An FPGA is not the only option for this peripheral, I'm also considering what could be done with an e300 class PPC (which would be cheaper than an FPGA).
-
Sounds interesting. If I can find a way to develop trap and patch code that relies on a external memory mapped peripheral I may be able to increase the speed of the math operations.
An FPGA is not the only option for this peripheral, I'm also considering what could be done with an e300 class PPC (which would be cheaper than an FPGA).
I fear that approach is taking you down the path towards cache coherency issues.
Remember, you would either have to make sure that any memory shared between both processors was either uncached by both, or you'd have to take care to flush cache lines, which can be expensive. All of which is taking you back to where PowerUP and WarpOS were, except you'd be getting cache issues per externally-handled instruction.
-
I fear that approach is taking you down the path towards cache coherency issues.
Remember, you would either have to make sure that any memory shared between both processors was either uncached by both, or you'd have to take care to flush cache lines, which can be expensive. All of which is taking you back to where PowerUP and WarpOS were, except you'd be getting cache issues per externally-handled instruction.
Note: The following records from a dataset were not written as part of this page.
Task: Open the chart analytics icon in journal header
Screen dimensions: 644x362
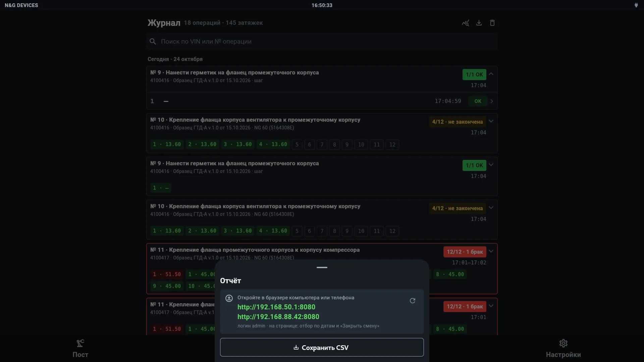Action: (x=465, y=23)
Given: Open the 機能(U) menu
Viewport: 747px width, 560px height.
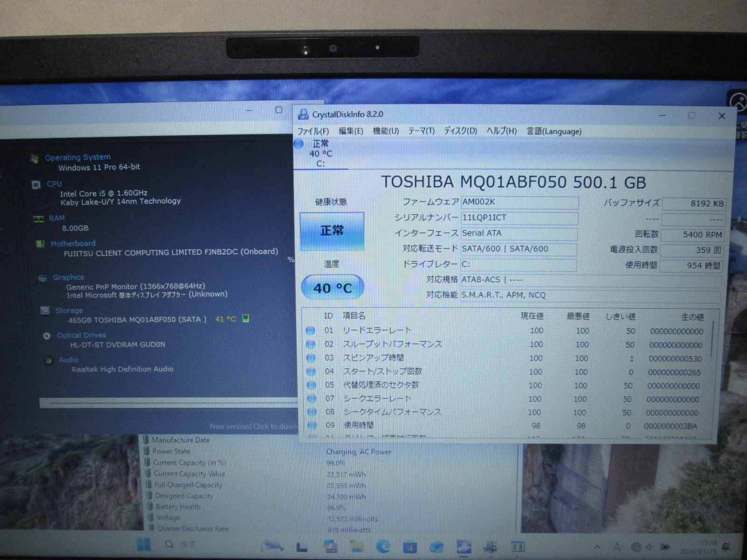Looking at the screenshot, I should pyautogui.click(x=386, y=131).
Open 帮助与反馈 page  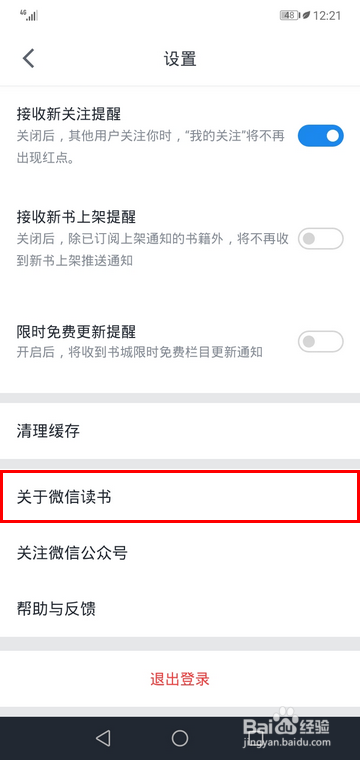(180, 609)
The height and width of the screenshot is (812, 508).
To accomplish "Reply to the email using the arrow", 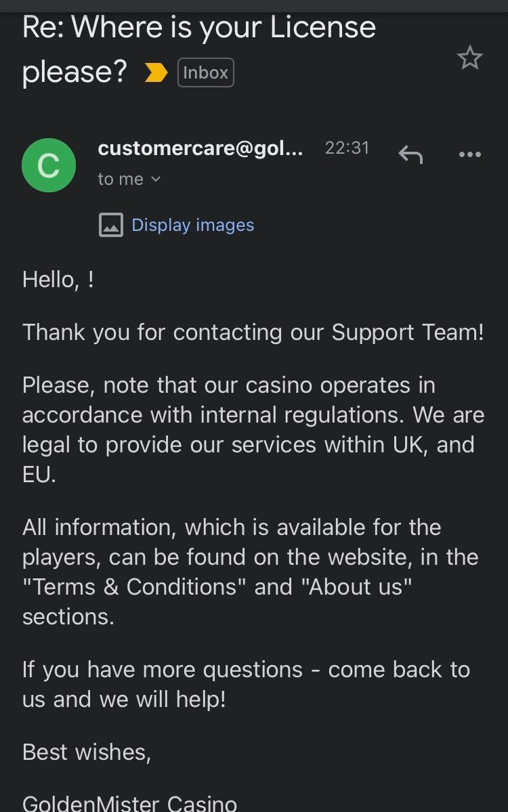I will [410, 154].
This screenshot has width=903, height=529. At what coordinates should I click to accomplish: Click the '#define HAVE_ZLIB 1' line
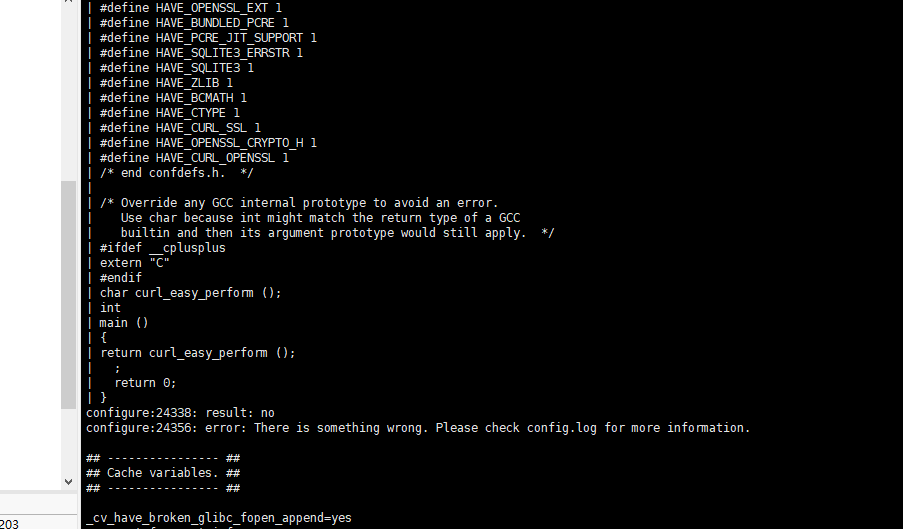click(x=166, y=82)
I was not thinking of caching at all. Just a very small memory mapped area for exchange.
-
I clocked my 882 on my 3k motherboard to 50 about 15 years ago. Runs perfect to this day... Suspect with a heat sink 75 should be easily achieved.
Good luck!
Matt
-
@iggy
Sorry to drag up a very old thread but I read this with interest. I couldn't fathom why you needed to to run an 060 at 100MHz and even more confusing was what application you had for running the FPU so hard? Only things I could think of was you are doing raytracing, or you are a scener but at demo parties the productions need to run on the party machine - usually an 060 at 50 to 75MHz or you are one of those overclockers who would think of nothing about cooling their system with liquid nitrogen just because they can!
-
@iggy
Sorry to drag up a very old thread but I read this with interest. I couldn't fathom why you needed to to run an 060 at 100MHz and even more confusing was what application you had for running the FPU so hard? Only things I could think of was you are doing raytracing, or you are a scener but at demo parties the productions need to run on the party machine - usually an 060 at 50 to 75MHz or you are one of those overclockers who would think of nothing about cooling their system with liquid nitrogen just because they can!
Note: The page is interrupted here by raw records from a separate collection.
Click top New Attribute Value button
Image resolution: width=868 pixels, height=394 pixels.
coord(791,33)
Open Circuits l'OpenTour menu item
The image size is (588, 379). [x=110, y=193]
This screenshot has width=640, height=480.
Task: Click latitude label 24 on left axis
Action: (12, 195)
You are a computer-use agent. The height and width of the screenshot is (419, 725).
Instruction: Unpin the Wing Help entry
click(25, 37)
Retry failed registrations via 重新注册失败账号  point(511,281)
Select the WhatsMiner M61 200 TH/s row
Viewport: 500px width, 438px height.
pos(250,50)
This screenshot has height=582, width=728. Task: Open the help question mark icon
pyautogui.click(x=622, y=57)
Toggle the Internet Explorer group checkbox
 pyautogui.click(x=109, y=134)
I have upgraded plenty of Apollo 1260, Blizzrd 1260 and even a few CS-MKII cards to 100+Mhz using the rev 6 version of the full 68060. It runs wuite cool and has been done by a lot of people. Even more so in a CD MKII. I have seen those do 120Mhz.
-
Thomas Richter created a program much like OxyPatcher called MuRedox that avoided the trapped instructions with replacement code on the fly. He posts on the Natami forum frequently. His code would need a fair amount of work to support all FPU instructions though. Optimized 68060 integer code and no traps should be faster than a 68882.
Sorry for necro-bumping this, but just one correction: MuRedox *does* patch all FPU and integer instructions, quite unlike other programs. The interesting part of it is a "code generator" that creates the necessary stub-code on the fly. That is, if a missing instruction is used for the first time, the program appears a little bit slower as MuRedox first needs to create the necessary code, but it will "learn" quickly.
-
Sorry for necro-bumping this, but just one correction: MuRedox *does* patch all FPU and integer instructions, quite unlike other programs. The interesting part of it is a "code generator" that creates the necessary stub-code on the fly. That is, if a missing instruction is used for the first time, the program appears a little bit slower as MuRedox first needs to create the necessary code, but it will "learn" quickly.
does it work if you have a 68060 without an mmu or fpu?